本作は、俳優2人で構成される朗読劇。今回は小説家アーサー・コナン・ドイルの「シャーロック・ホームズシリーズ」の中でも人気を誇る名作二作である『緋色の研究』『四つの署名』を同時上演するという企画。
脚本・演出はこれまでもシリーズを手掛けた毛利亘宏(少年社中)が務める。
出演者は、池田航、市川知宏、北村諒、鈴木浩文、中本大賀、名村辰、納谷健、橋本祥平、古川雄輝、矢崎広、山脇辰哉、ゆうたろう、和田琢磨(五十音順)の13名。
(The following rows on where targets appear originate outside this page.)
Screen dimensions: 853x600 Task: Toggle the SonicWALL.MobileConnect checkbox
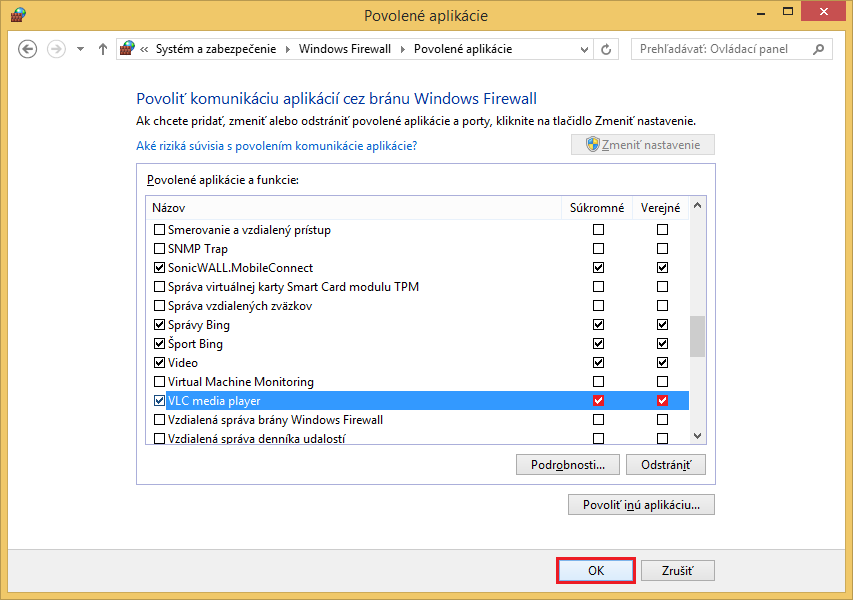coord(160,268)
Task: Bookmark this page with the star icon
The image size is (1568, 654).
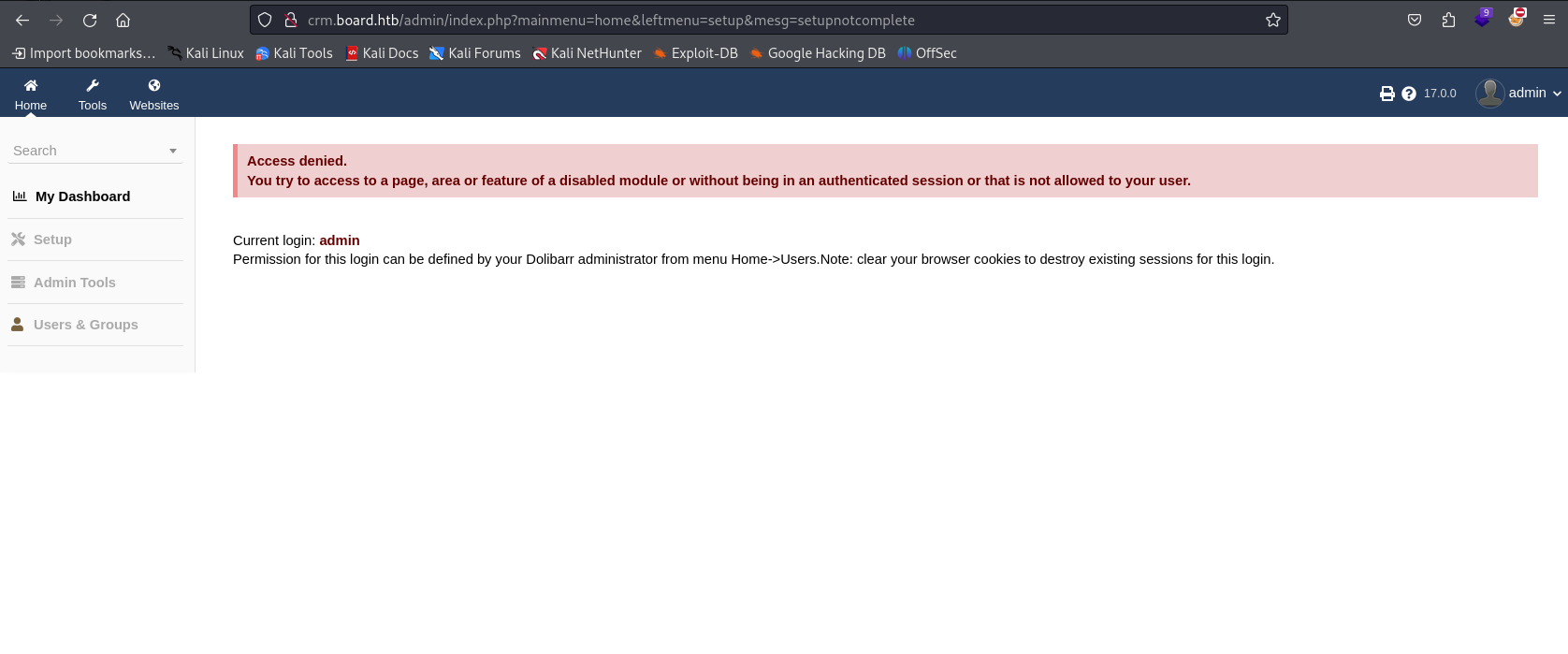Action: coord(1272,20)
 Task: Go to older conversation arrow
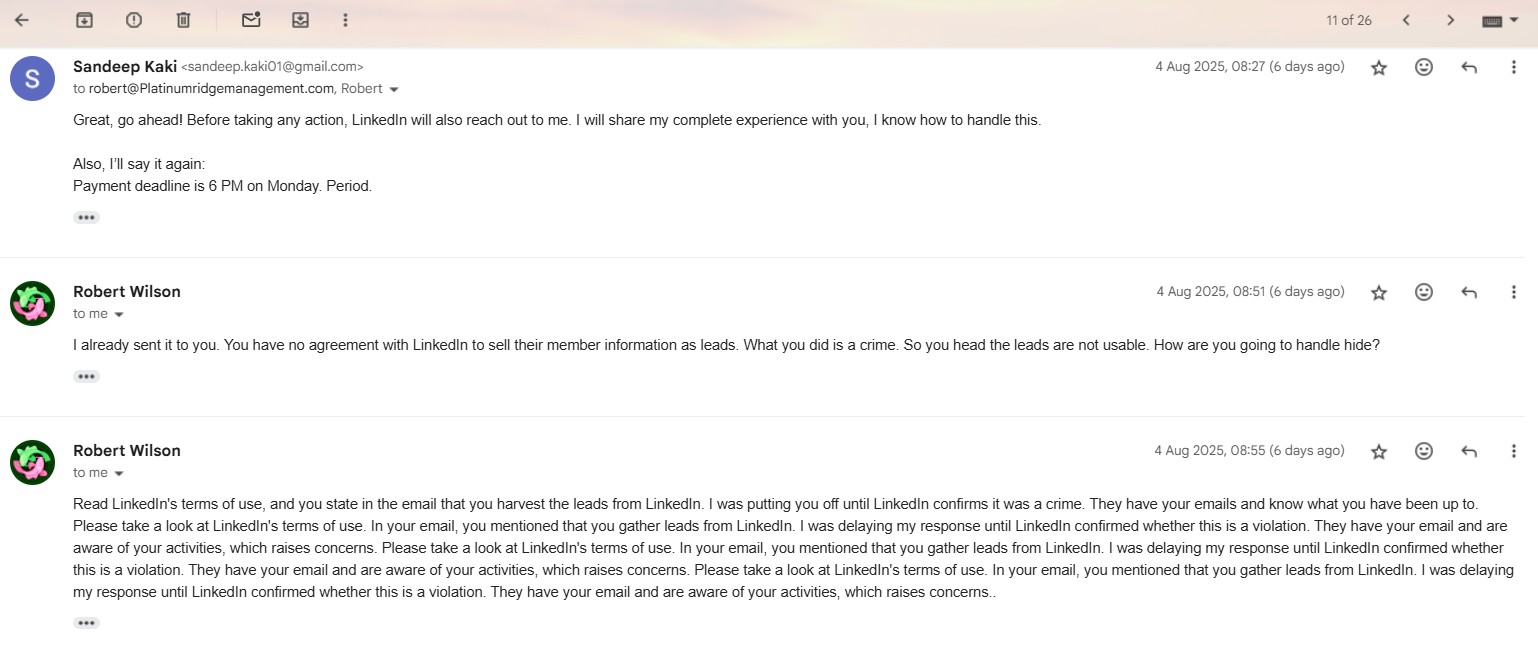pos(1450,20)
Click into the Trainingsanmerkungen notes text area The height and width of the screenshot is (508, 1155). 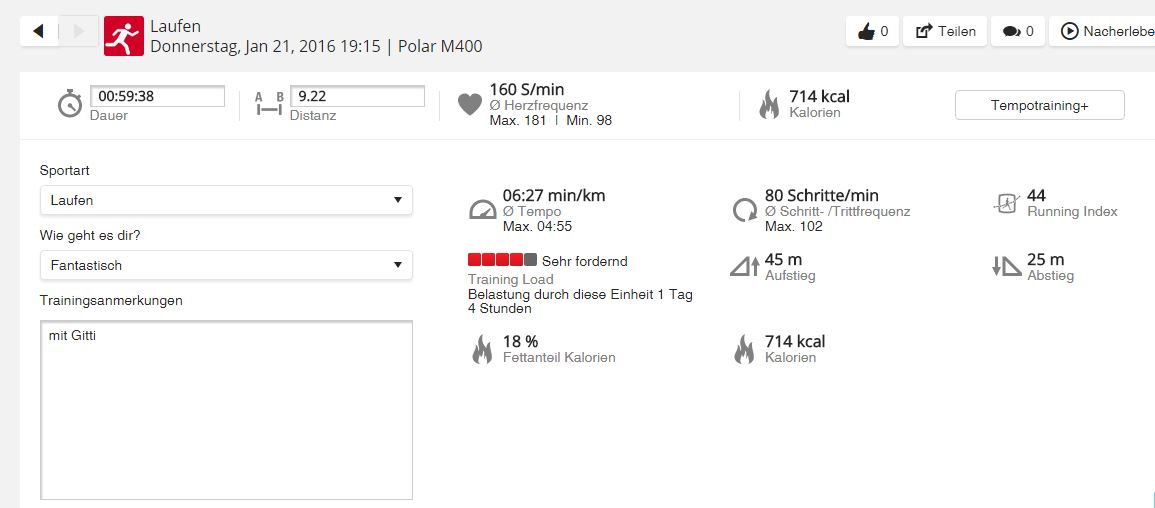[226, 410]
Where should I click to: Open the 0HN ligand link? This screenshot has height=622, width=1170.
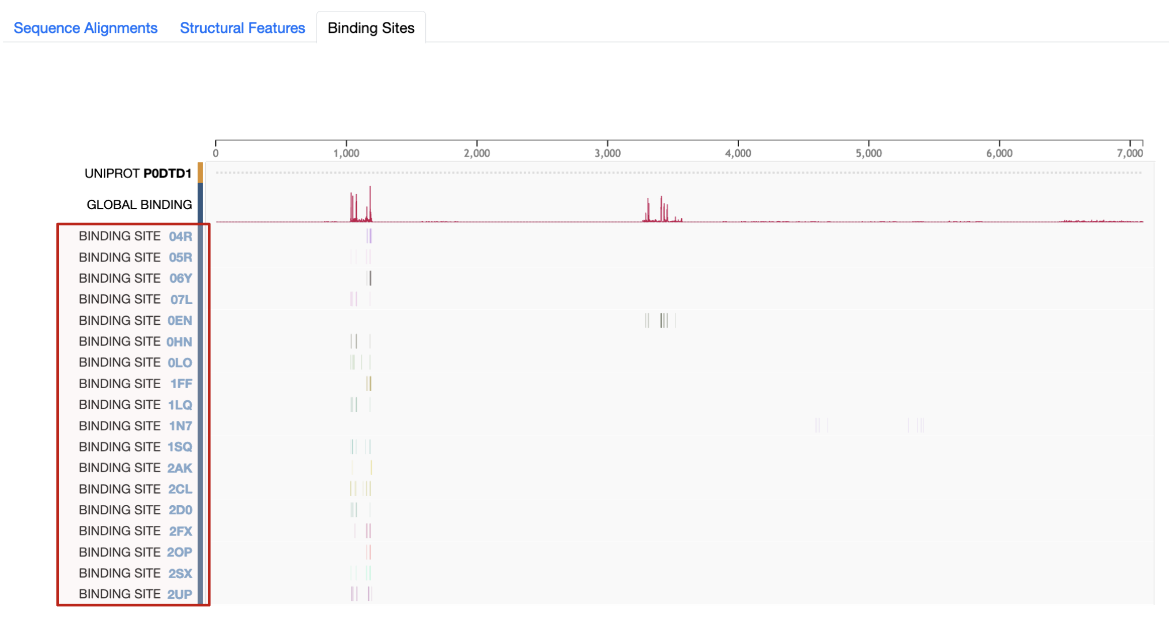coord(179,342)
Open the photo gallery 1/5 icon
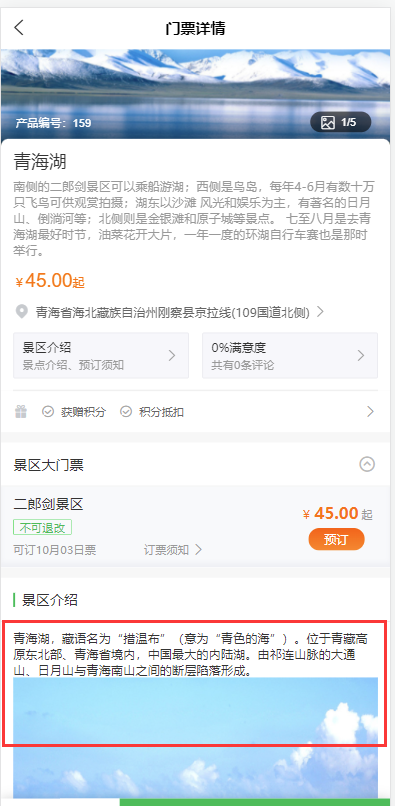The height and width of the screenshot is (806, 395). [340, 122]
なお、公演日、公演ごとに組み合わせを変えて、5月12日(日)まで上演する。
5月2日(木)19:00『緋色の研究』公演レポート
ヴァイオリンの優雅な音色が流れる劇場内。開幕時間になると曲調が変わり、ホームズ役・矢崎広とワトソン役・山脇辰哉が両袖から登場した。客席に向かって一礼するふたりに、初日に駆けつけた観客から期待を込めた拍手が送られる。
矢崎広
「シャーロック・ホームズ」シリーズ、最初の作品である「緋色の研究」(原題:A Study in Scarlet)。今回はシリーズの続編である「四つの署名」(原題:The Sign of Four)と合わせ、この「リーディングシアター」でも好評を博した二作を、13名の俳優たちの組み合わせで、ホームズとワトソンの掛け合いを演じる。『緋色の研究』・『四つの署名』の両作を続けて観ることができる贅沢な試みでもある。
山脇辰哉
それぞれソファに腰掛け、ページを開く。静かに語り出すのは山脇の演じるワトソン。彼は自身の経歴を述べ、ホームズとの出会いを振り返る。ホームズの人物像やふたりのルームシェア生活を紹介する流れは軽快で心地良い。
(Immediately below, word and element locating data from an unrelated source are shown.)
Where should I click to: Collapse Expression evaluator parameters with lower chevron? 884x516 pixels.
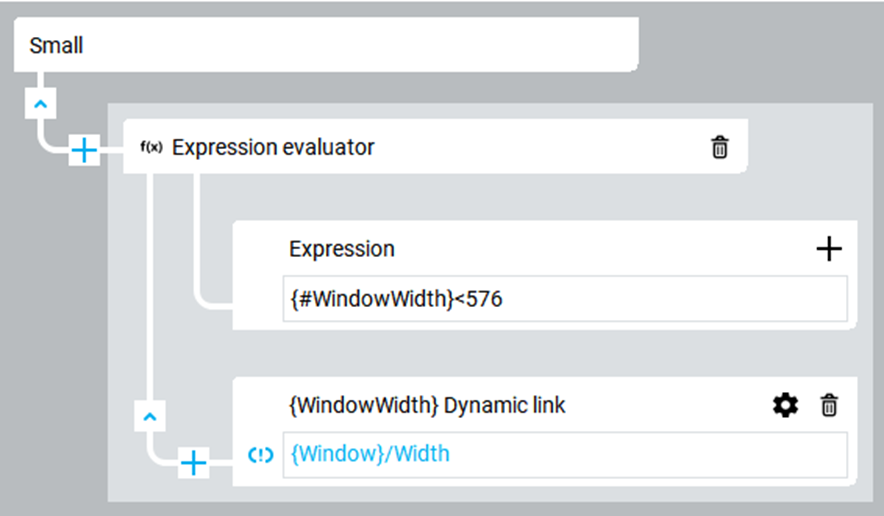tap(149, 416)
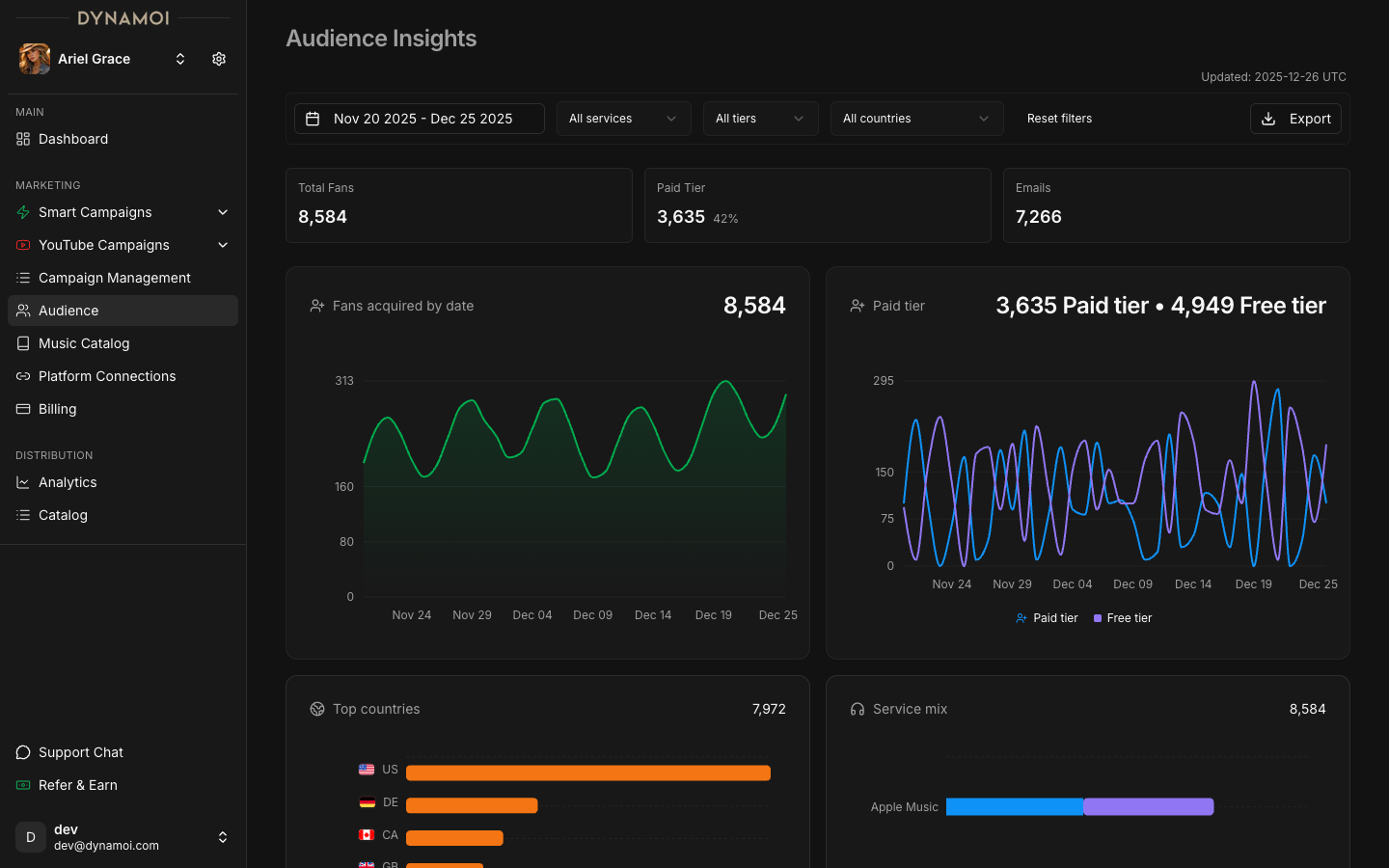Open the All services dropdown
Viewport: 1389px width, 868px height.
coord(623,118)
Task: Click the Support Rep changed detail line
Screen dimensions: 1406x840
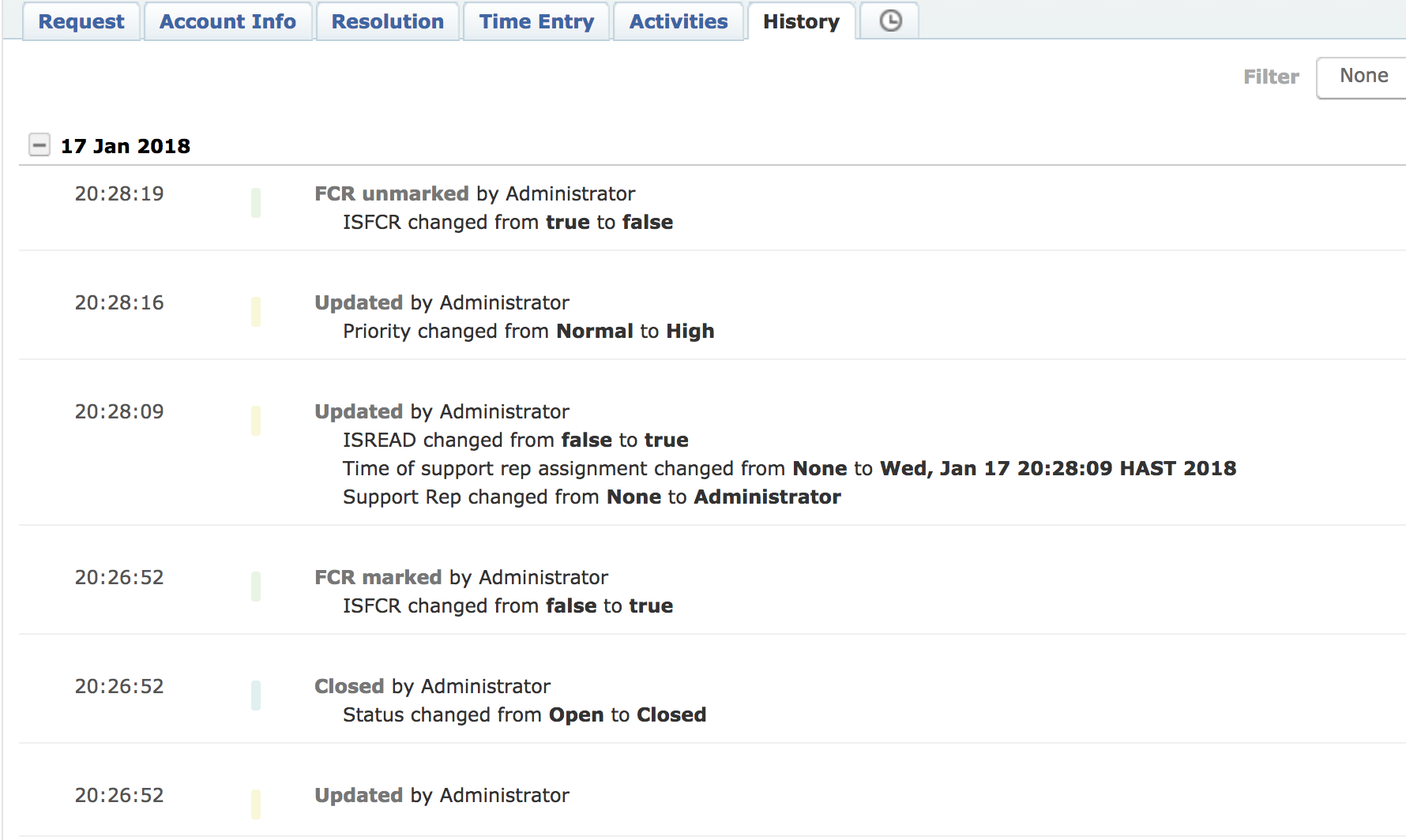Action: pyautogui.click(x=592, y=497)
映像作品や自主企画で注目を集める山脇が演じるワトソンは、感情や好奇心に正直な男という印象。ホームズの推理力と観察眼に感服する無邪気な凡人……と見せて、別の役に切り替わる瞬間の鮮やかさで観客を惹きつけ、芸達者ぶりを発揮していた。
やがて諮問探偵であるホームズのところに舞い込んできた、とある殺人事件。彼が「緋色の研究」と名付けた事件は、殺人現場の検証から探偵の仕掛け、警部の証言と続き、驚きの逮捕劇に至る。そして二幕では犯人による回想と、ベーカー街 221Bでの締め括り。
アーサー・コナン・ドイルが描いた原作の素晴らしさはもとより、構成力の高さと遊び心、役者への信頼がうかがえる毛利亘宏(少年社中)の脚本だ。
矢崎広
その毛利と旧知であり、「リーディングシアター」常連でもある矢崎は幾度目かのホームズ。しかし上演の度に異なるホームズ像を作り上げており、驚かされる。今回は紳士然とした落ち着きの中に、達観した天才と自覚のない変人が同居しているような名探偵。その一方で、他の人物を演じる場面ではコメディセンスを光らせた。
舞台セットや衣装、音楽と照明もこだわり抜かれており、耳で聴くだけに留まらず目や肌で、劇場ならではの空気感をたっぷり味わえる。この上質な1時間35分をぜひ多くの方に体感していただきたい。
(左から)矢崎広、山脇辰哉
脚本・演出 毛利亘宏 初日コメント
昨年、ロンドンのシャーロック・ホームズ博物館に行ってまいりました。19世紀末の混沌の中で生み出された熱を肌で感じて、ホームズとワトソンの冒険をさらに身近に感じることができました。
このシリーズがスタートして早いもので 12 年が経ちました。関わっていただいた珠玉の俳優のみなさんのおかげで何度やっても新しい発見があります。今回の稽古でももちろんそうでした。俳優の洞察力・想像力によって広がる無限のホームズワールド。
シャーロック・ホームズの奥深さをみなさんも味わっていただければと思っております。劇場にてお待ちしております。